- Your instructions
Copy out the lines below word for word, the stretch from the line containing "Given: Disable record enable on Inst 4" through the last line, both ends included. Leave the pictures out.
--
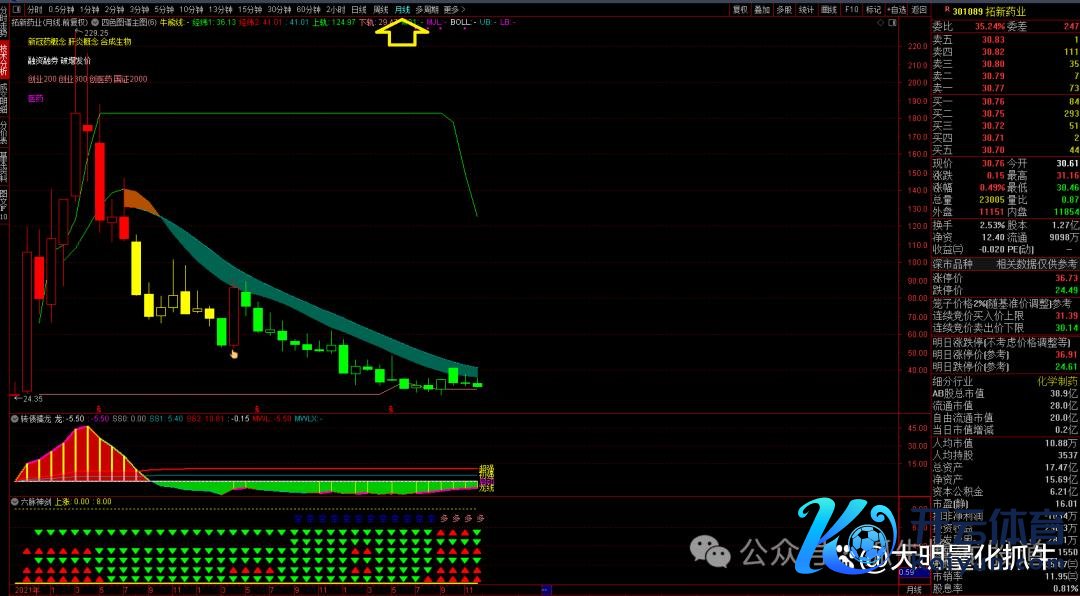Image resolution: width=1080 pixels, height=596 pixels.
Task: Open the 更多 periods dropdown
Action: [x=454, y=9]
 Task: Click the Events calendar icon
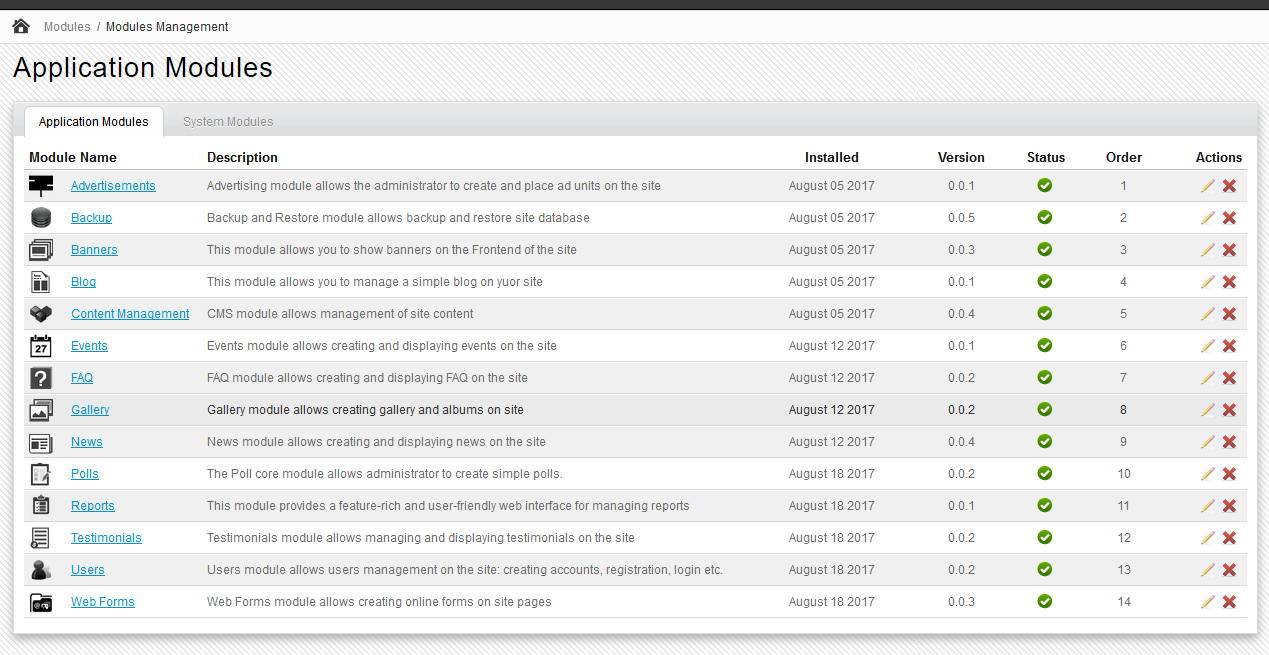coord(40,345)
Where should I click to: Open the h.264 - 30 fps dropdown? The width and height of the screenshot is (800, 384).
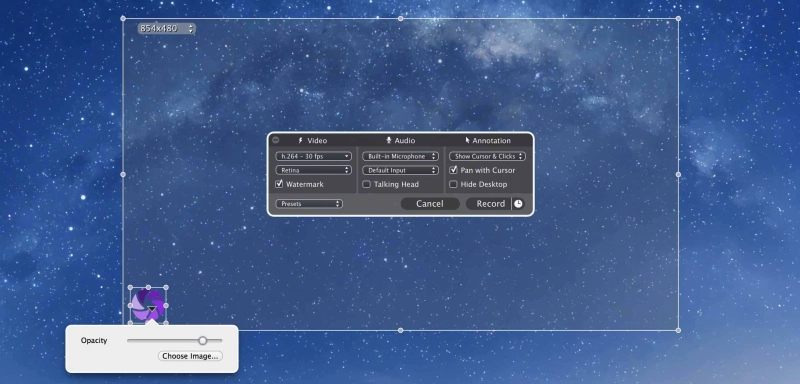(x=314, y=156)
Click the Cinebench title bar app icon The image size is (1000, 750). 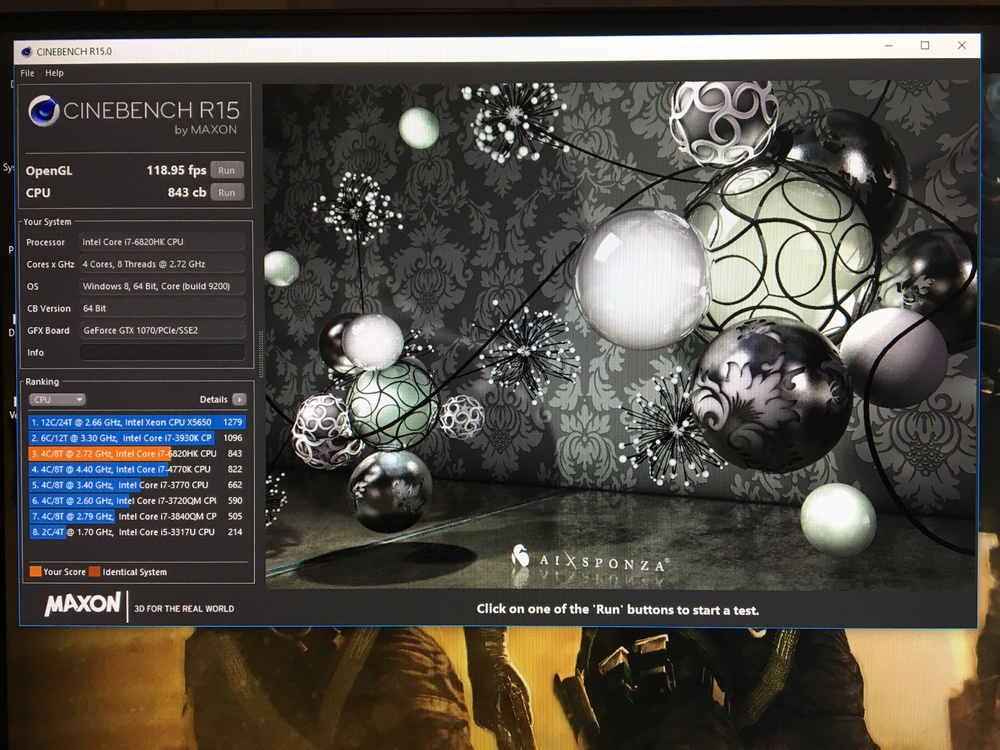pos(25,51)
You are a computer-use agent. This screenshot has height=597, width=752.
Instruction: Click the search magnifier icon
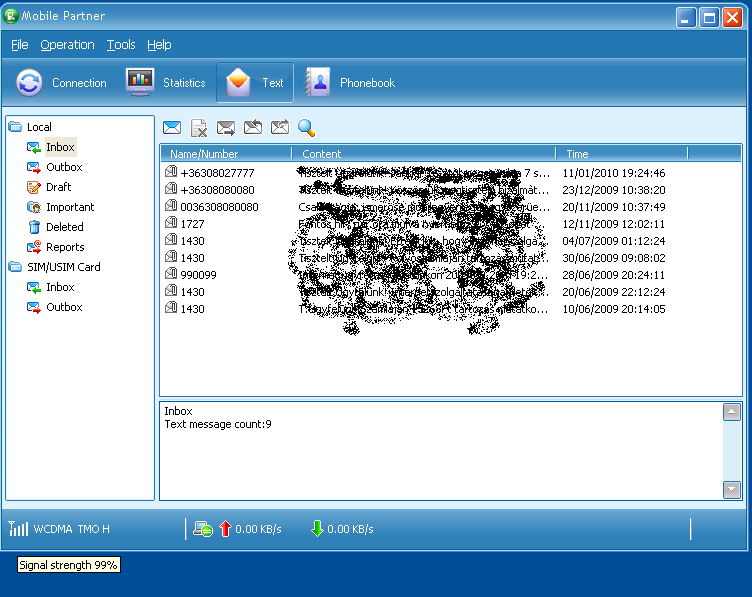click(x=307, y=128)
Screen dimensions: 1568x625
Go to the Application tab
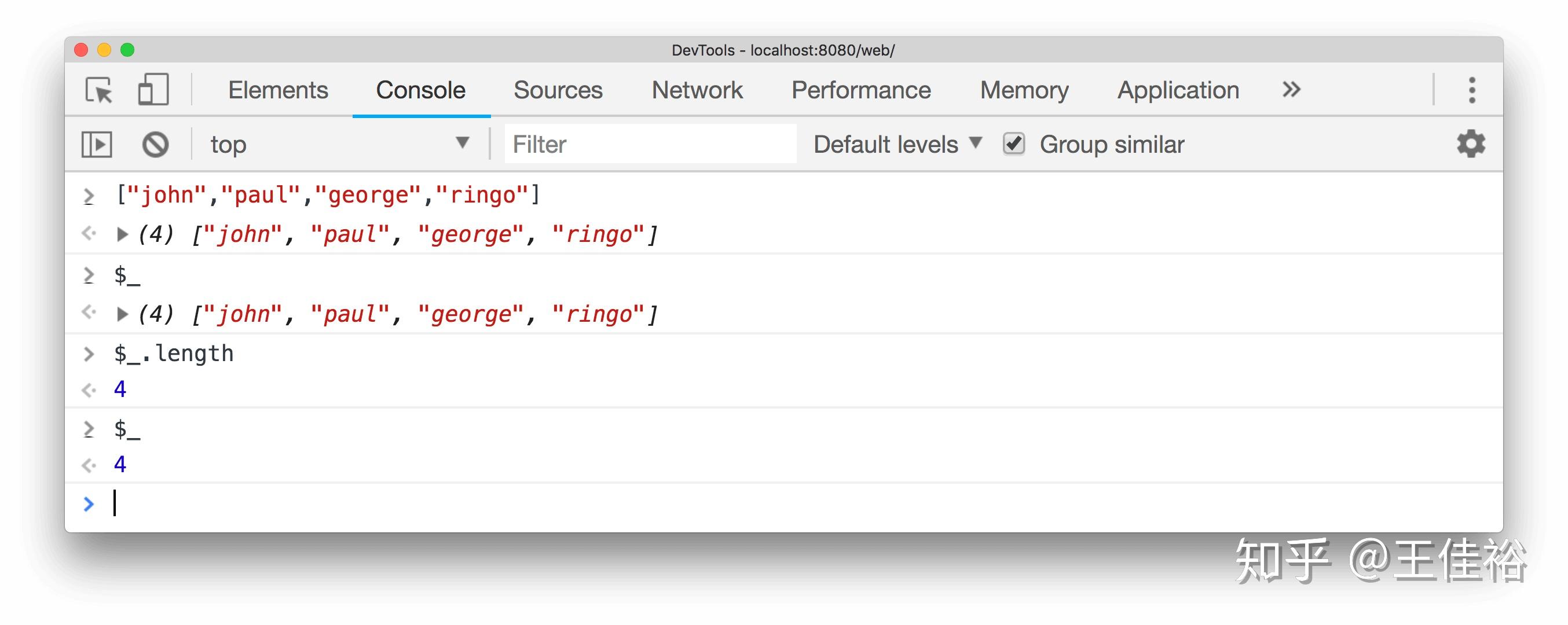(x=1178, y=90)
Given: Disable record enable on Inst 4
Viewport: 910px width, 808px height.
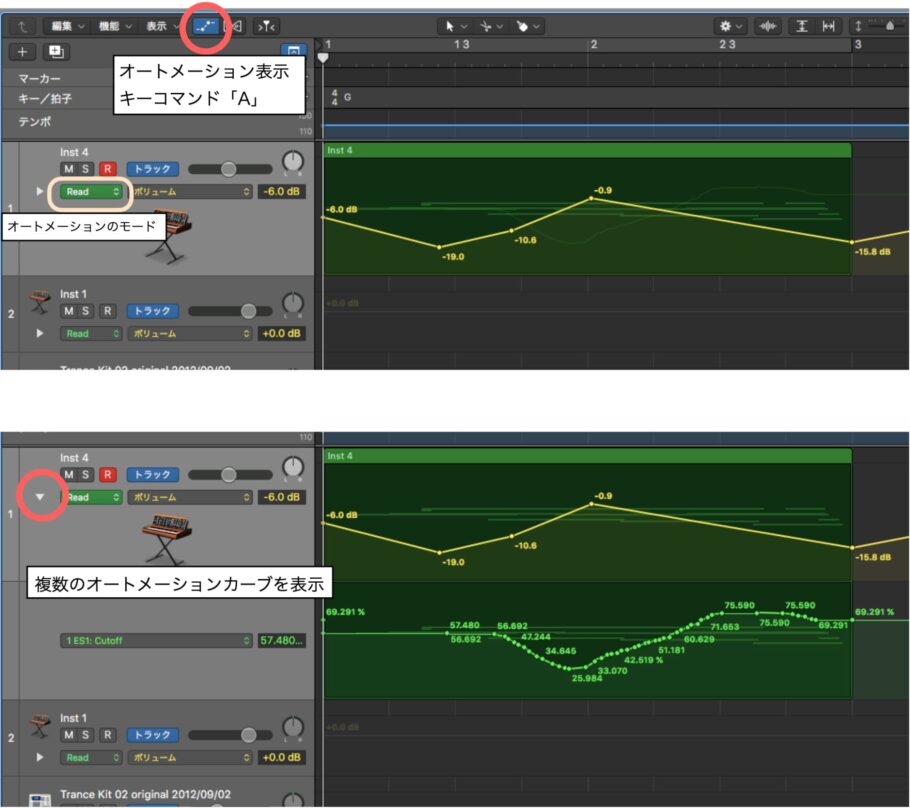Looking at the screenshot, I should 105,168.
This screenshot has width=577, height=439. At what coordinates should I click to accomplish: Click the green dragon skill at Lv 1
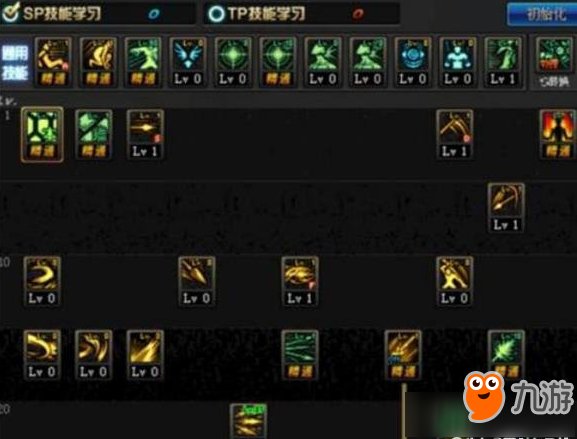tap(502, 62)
--
- Answer to the exercise
Given: Disable record enable on Inst 4
Viewport: 910px width, 808px height.
Looking at the screenshot, I should 105,168.
This screenshot has width=577, height=439. At what coordinates should I click to accomplish: Click the green dragon skill at Lv 1
tap(502, 62)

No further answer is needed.